Shifting payment models cause turmoil for specialists

While the shift from volume- to value-based payment models will reward primary care physicians for work they weren't paid for in the past, such as monitoring patients between appointments, specialists will find new compensation models most difficult, according to a Bloomberg report.

Specialists find the move toward value-based pay most challenging because their compensation is largely based on the number of services they perform, which could prove problematic for patients as well. Oncologist Jeffrey Ward, MD, told Bloomberg he worries the shift will discourage oncologists from providing treatments like chemotherapy, one of the most expensive cancer services.

Last week, HHS Secretary Sylvia Mathews Burwell announced the government's timeline to end Medicare's fee-for-service payments, which includes at least 30 percent of fee-for-service payments moved into new value- and quality-based programs by 2017, and 50 percent by 2019, according to the report.

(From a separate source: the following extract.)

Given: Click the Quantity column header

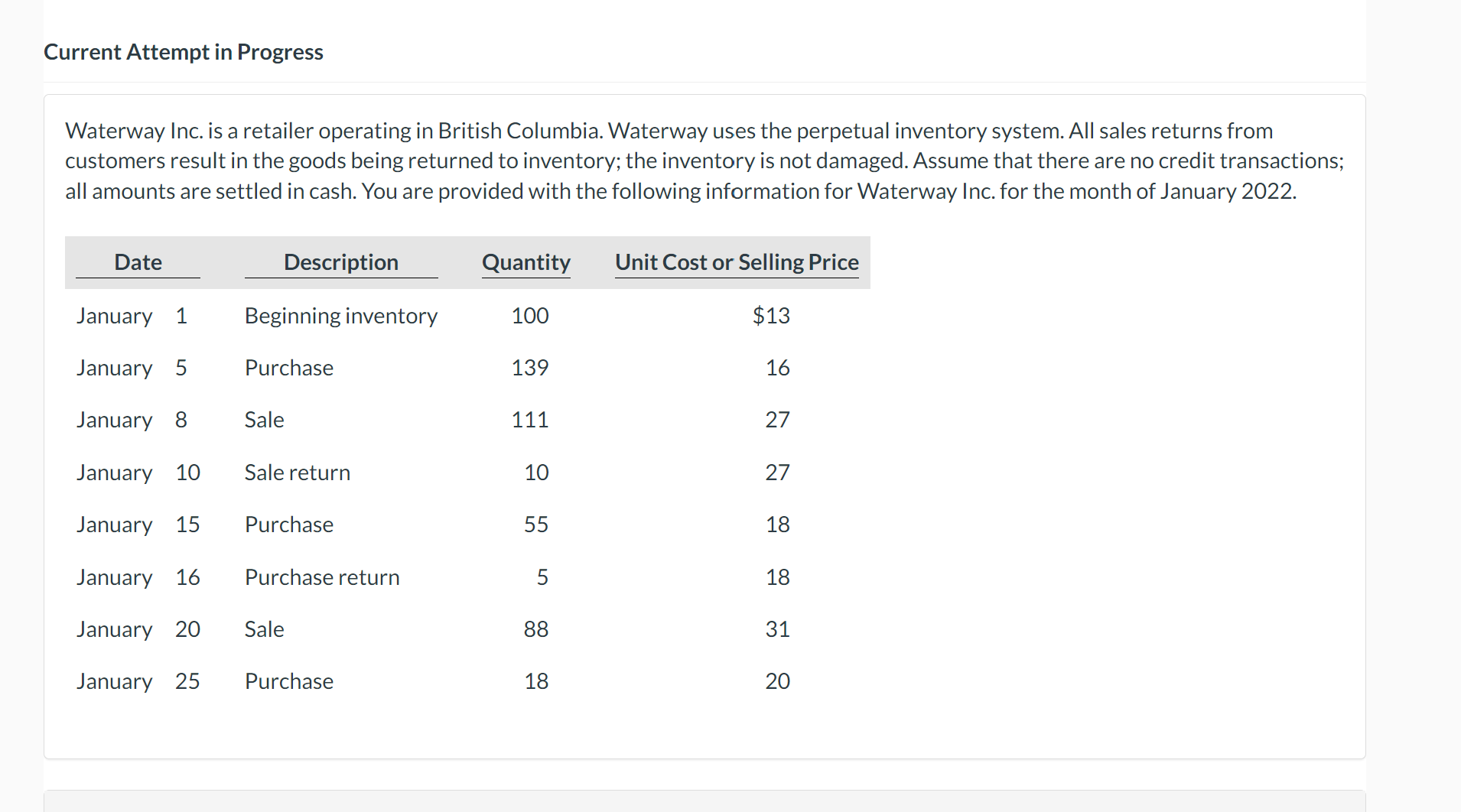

Physicians contend that this shift will put additional pressure on specialists who have been considering consolidation with local hospitals, merging practices or leaving medicine altogether, and these issues are particularly heightened in rural regions where specializing physicians are fewer, the report says.

To sustain viability during the reimbursement model shift, oncologists and other specialists have embraced consolidation to secure market share and improve their ability to negotiate with insurers. Bloomberg cites Nashville-based Tennessee Oncology, a group that has grown from three physicians in 1992 to 85 today, as one example of such consolidation.

According to the report, CMS plans to start with oncologists on figuring out new ways to pay specialists. Many oncologists anticipate this will come in the form of bundled payments.